化けの皮
壁に備え付けられたスイッチで照らされた部屋に窓はなく、艶あるカットがなされた床には、逆さまになった自分の姿が投影されている。殺風景なインテリアに目が行かないのは、一昨日から出会い始めた見目麗しき同僚が次々に入室し、いかにも金持ちが持っていそうなちゃちなレプリカ像よりもよほど華やかな彩りを添えているからだ。
「わお、大集合じゃん」
「……王の、おでむかえ……だから……」
特別、と付け足して応えたのは、全員が身に纏っている一式を整えた、少年か少女か読めない蘭だった。品の良いスーツに黒のリボンタイを合わせており、ワイシャツの白い布地が、それと同じ色の頭髪や、透き通る緑の眼を引き立てていた。
「変わったあだ名っスね。ハナブサ? サンは」
「順を追って説明しよう」
会話を引き継いだ東堂に勧められた椅子へ、センセと並んで腰掛ける。閉じた扉は切れ目を消す造りらしく、どちらが上座か下座か分からない。
「最近、説明ばーっかされてる気が……」
「堪えてもらうしかないなあ。何事も、説明書を読んでからでないと、後々うまくないことが起きるからね」
文句を垂れたオレを物言いたげに見る横からの目線にうっかり誘われないように、東堂の方だけにじっと身体の向きを据える。衆人の中、こっくりお説教を喰らうなんてのはほとほと御免だ。
「まず、彼女の疑問。ぼくらの定義する、獄卒、とは」
視界の端で狐塚が気さくなピースを寄越している。

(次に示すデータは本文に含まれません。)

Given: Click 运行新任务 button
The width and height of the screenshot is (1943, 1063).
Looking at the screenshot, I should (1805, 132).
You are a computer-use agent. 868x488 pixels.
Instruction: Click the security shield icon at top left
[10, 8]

これは、昨日のボロ屋への突入の折、「獄卒の看板借りなのに本物っぽい」といった疑問を、やんわりと保留にさせられていた議題だ。
「二人は、地獄は本当にあると思うかい」
疑問に対応した明瞭な返答が、一問一答方式で与えられると思っていただけに、予想外な方面からの認識の深掘りに二人は窮した。
「さあ、考えたことも……」
「んん、……地獄に落ちろ! とかは言うけど、なぁ」
当惑した声音の先生に続けて返せば、変わらない様子の美青年が肯定の相槌を打つ。各々に湯呑の緑茶を配っているのは柊だ。骨太な手だが、扱う手付きはやはり医者らしく、置く音ひとつ、ピアノの鍵盤を慎重に押し込んだ時ほども立てない。

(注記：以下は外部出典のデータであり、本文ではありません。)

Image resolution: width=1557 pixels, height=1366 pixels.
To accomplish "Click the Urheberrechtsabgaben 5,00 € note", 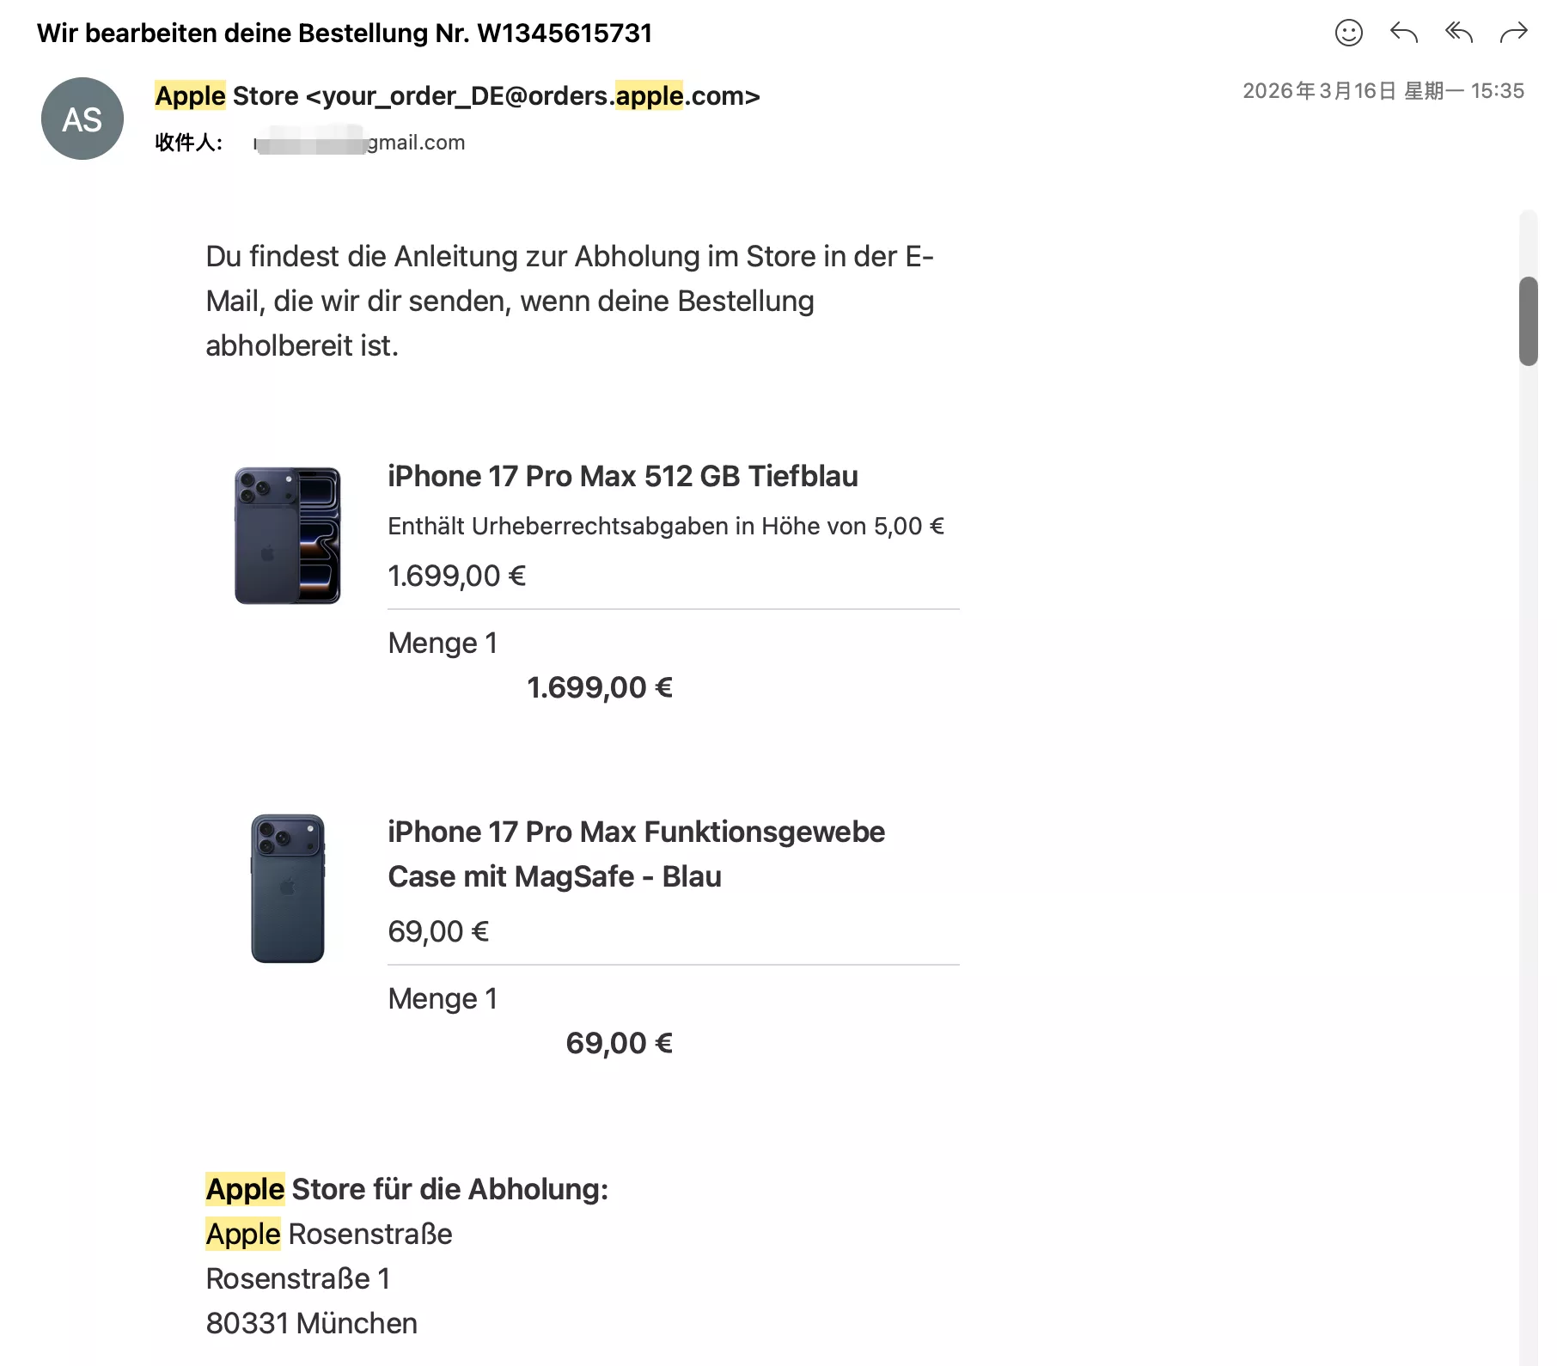I will pos(665,526).
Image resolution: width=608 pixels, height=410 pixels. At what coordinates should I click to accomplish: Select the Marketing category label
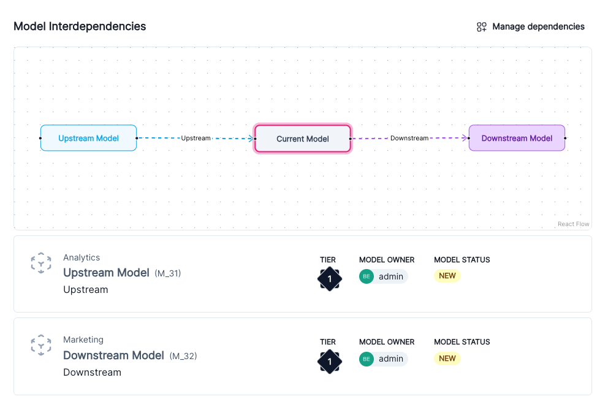83,340
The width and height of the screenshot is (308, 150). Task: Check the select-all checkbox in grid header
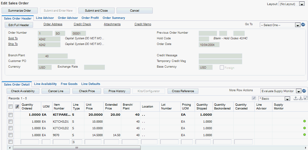(10, 107)
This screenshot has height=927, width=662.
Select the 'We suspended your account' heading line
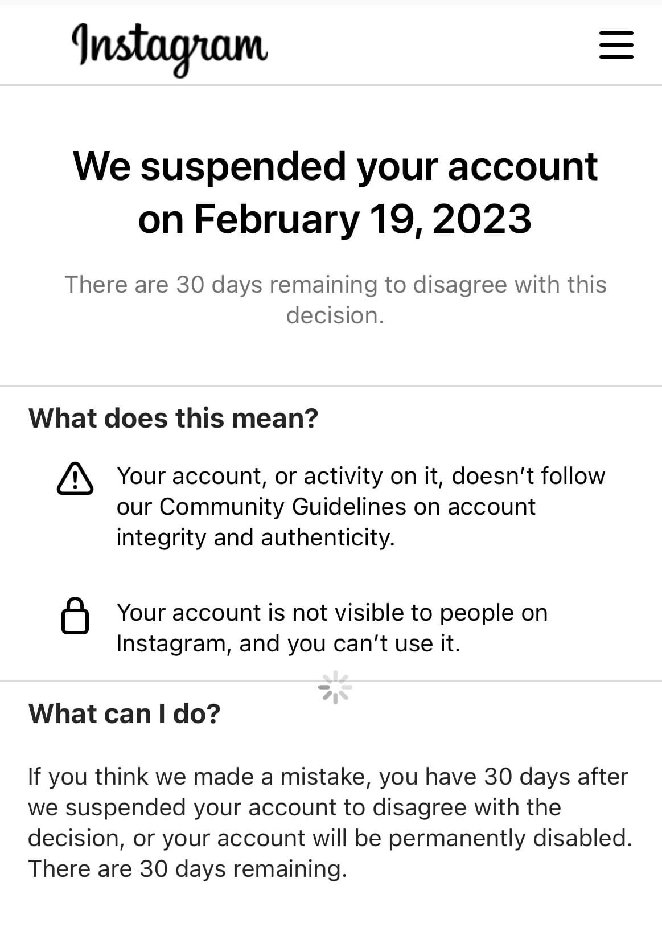[x=335, y=166]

「地獄という概念は、言葉や存在は色濃く残っているけれど、いざ信じているか? と問われれば、人々は返答に困る……そういう世界になった。けれど、断固として、はっきりと信じていない、という人は、極々僅かだ。これは、真実云々より、きみたちの血に刻まれている信仰故に、考える前に馴染んでいるからさ」彼は継ぎ足す。「かつて、地獄に紫式部と呼ばれる女性が落ちた時は、全国各地で書経の運動が起きた。物語で人を惑わせた罰を背負った女を救わんがため――加えて、数々の物語に登場した地獄は、本当に存在するという前提の下に描かれ、地獄の罰から逃れるために人は行動を慎しみもした」
「ヘエ、信心深いことで」
「結果として、言動を戒める理由になっていたわけなんだよ」
「……罰を受けたくないがため、か……」
「当然、自ずからが理想だけど。それはとても、とても難しい」
外を臨む透明な窓がない部屋では、十分に高いはずの天井も、低く、重苦しく感じる。厳かという表現の範疇だろうか。

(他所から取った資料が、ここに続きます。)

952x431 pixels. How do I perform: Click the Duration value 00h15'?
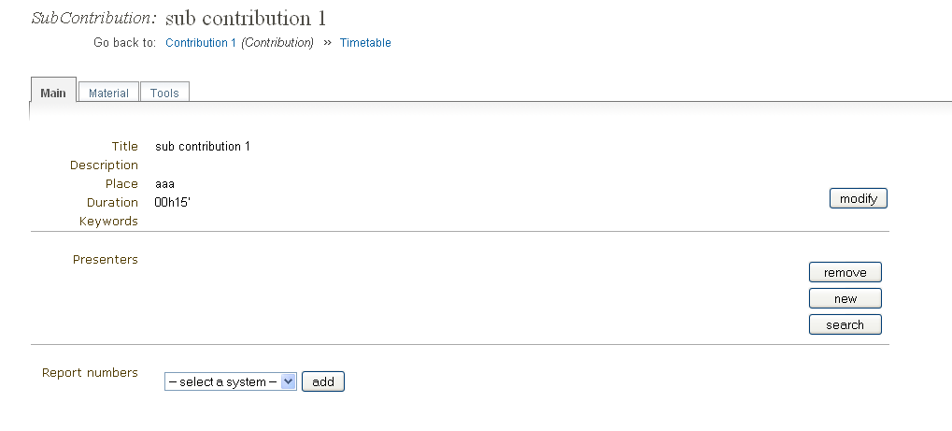point(173,203)
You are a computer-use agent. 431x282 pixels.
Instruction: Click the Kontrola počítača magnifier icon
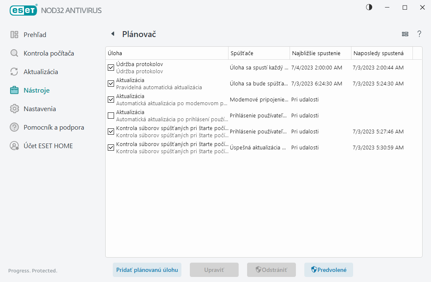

「今は専ら、宗教よりも科学が信じられるようになった。けれども一方で、人々の中に流れる……呪いとでも言えば適当かな。脈々と継がれてきた文化だけが地に残った。伴う戒めを置き去りにしてね。それがために、地獄へ落ちる者が増え続け、ちょっとしたパンク状態になるのは、想像できるかな」
「センセ、例え話して」
「生徒が校則を知りながらも守らないから、卒業後に全部ツケが回ってくる。しかもその人数は増える一方で、三月末に指導室が大行列」
「オッケー分かった! 続けてくれ東堂サン!」
「ふふっ……。それで、死者をただあの世で待つだけではなく、生者の軌道修正が可能なうちに処理をしたり、『悪いこと』に繋がってしまう甘い蜜を拭ったりするために、現世へ幾らか、地獄の手足たる獄卒を派遣した。事後処理的には、元から現世へ迎えに行くこともあったんだけど、仕組みをさらに強化したって感じだね」
『今昔物語』にもあるけど、前はたまに罪人をごまかして同姓同名の人を連れてきてはトラブルの種にもなっていたから、今のほうが制度がしっかりやっているかな、と、彼は懐かしむように言う。雰囲気は柔らかいが、冗談や洒落を聞かされているのではないという語り口に、足元が発泡スチロールになったかのような落ち着きのなさが増していく。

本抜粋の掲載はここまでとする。